Which I found rather strange that just after Gordon had said his piece outside Number 10 this afternoon that little Billy Hague immediately cropped up saying the Tories would offer a referendum on AV to the LibDems. (No-one at the back point and say the Tories are nicking our policies please, that would just be naughty).
It does however bring to question the extent to which the Tories respect our democratic system. Much to the dismay of the media, this is not America, it’s not a Presidential system, it’s a Parliamentary Democracy. While various commentators and news channels bang on about “we could have another unelected Prime Minister because they haven’t got an agenda of their own now have they? I’ve never voted for a Prime Minister. Every Parliamentary vote I have ever cast has been in the Walsall North constituency and they’ve all been for David Winnick who, to be fair, is probably a bit past it to be considering throwing his hat into the ring for the forthcoming (if there’s a coalition government between Labour and the LibDems) leadership election.
So odds on, like everyone else in the country, bar those 60,000ish people who are lucky enough to live in the constituency where a party leader who’s party forms a government happens to be the local MP, I don’t get to vote for the Prime Minister of our country and no amount of poxy US style Presidential debates are going to change that no matter what the pundits want.
So for William Hague who despite his political persuasions and views, but who is undoubtedly a fairly clever chappy to come out and abandon a key party manifesto pledge in little over 15 minutes after Gordon had openly offered electoral reform (which is in our manifesto) smacks of desperation from the Tories who are intent on getting into Number 10 at any cost, even if it means reneging on the platform they stood for election on only 5 days ago.
It’s been almost hilarious at times to see the reactions of the talking heads in the media.
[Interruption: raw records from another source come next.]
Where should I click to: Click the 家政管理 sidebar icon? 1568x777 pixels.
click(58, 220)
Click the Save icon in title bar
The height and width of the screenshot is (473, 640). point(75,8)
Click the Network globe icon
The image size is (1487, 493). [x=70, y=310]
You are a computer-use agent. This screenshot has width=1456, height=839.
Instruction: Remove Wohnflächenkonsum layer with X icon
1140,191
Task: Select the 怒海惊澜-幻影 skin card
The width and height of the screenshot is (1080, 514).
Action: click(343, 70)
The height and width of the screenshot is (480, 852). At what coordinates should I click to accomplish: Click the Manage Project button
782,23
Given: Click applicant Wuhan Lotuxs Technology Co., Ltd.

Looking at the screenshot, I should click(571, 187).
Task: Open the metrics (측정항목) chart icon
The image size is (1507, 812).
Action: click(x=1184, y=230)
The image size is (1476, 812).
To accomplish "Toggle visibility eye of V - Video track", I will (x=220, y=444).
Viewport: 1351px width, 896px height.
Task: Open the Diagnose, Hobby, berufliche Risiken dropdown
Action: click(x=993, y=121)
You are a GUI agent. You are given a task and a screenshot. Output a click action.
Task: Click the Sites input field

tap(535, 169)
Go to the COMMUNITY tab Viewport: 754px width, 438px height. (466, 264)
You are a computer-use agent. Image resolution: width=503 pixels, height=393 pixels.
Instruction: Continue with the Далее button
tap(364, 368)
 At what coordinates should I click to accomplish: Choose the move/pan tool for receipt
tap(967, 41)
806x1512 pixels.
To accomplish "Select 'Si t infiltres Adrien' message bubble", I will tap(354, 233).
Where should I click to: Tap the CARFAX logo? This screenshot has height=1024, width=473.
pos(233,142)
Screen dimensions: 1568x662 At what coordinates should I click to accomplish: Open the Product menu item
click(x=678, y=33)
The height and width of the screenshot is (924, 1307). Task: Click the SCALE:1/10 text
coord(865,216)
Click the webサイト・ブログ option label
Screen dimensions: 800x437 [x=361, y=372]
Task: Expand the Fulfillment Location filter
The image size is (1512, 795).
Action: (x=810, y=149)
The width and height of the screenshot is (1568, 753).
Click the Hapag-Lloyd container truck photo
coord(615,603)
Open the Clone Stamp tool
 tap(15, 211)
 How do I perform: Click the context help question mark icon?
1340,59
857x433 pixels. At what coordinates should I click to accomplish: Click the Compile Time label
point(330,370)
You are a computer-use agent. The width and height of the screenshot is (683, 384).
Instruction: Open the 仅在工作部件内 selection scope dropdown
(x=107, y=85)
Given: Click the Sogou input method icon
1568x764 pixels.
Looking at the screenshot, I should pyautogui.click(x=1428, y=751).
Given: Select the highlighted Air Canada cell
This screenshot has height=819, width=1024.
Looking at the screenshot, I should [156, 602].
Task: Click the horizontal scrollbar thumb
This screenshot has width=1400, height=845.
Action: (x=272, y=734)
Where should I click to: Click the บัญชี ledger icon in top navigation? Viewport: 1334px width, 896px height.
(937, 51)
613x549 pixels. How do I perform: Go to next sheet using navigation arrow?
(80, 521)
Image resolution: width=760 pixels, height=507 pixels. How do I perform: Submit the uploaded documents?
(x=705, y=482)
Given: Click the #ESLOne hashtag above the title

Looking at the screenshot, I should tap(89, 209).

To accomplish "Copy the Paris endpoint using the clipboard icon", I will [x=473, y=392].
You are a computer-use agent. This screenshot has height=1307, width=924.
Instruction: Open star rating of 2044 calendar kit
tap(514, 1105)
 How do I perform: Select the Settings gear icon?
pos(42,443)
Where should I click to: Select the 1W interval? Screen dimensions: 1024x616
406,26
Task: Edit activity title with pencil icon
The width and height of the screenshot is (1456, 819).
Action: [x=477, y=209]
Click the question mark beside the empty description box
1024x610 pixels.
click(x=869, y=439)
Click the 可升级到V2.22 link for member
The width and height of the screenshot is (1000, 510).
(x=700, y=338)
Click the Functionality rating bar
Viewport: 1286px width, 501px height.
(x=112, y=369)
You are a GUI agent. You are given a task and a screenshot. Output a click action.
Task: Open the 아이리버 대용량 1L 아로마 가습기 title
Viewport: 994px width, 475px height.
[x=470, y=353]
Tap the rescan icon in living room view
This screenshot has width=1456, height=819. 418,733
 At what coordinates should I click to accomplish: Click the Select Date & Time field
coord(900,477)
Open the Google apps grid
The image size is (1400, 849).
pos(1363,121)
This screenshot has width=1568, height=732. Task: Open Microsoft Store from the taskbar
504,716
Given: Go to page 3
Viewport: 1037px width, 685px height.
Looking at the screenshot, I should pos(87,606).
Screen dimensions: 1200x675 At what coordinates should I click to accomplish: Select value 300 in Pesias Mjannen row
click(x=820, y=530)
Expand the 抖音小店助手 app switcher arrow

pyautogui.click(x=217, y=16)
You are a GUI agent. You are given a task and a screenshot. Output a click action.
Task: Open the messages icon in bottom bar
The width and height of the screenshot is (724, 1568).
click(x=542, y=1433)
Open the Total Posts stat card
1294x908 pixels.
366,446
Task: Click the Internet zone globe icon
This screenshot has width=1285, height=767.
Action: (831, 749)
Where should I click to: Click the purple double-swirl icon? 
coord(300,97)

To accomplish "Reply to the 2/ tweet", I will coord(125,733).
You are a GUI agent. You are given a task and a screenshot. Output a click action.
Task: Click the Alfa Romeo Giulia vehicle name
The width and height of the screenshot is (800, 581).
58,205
They don’t seem particularly happy chappies about about the idea that someone other than the Tories might be forming the next government. The lines are clearly scripted so I expect to see, should it come to pass “the government of losers”, “another unelected Prime Minister” and various other spurious rubbish bandied about.
However, if a lot more people voted Labour, LibDem, and any other parties thrown into the mix than did Tory then so be it. It merely exposes the interests and agendas of a politicised media for what they are.
I’ll be sad to see Gordon go. We didn’t have an election for leader of the Labour Party when Blair stepped down. Personally I think we should have but I would have voted for Gordon then and would do now. I don’t go for the approach that some have in recent days in calling for him to go. I’ve met him a few times over the years and nothing struck me more than the difference between how he has been portrayed by the media and the bloke in person. He probably is a flawed grumpy old sod at times but so am I, and that doesn’t negate the drive and motivation to make Britain a better and fairer place for all, to combat social injustice and open opportunity to all, irrespective of their backgrounds.
These are truly interesting times in UK Politics and I’ll be fascinated to see how things pan out. I may even start blogging about politics a bit more as well.
On a side issue which I note isn’t getting anywhere near the attention but certainly attracts my interest is the election for the new General Secretary of the Unite Union of which Len McCluskey is one of the candidate. I’ll be following this one closely.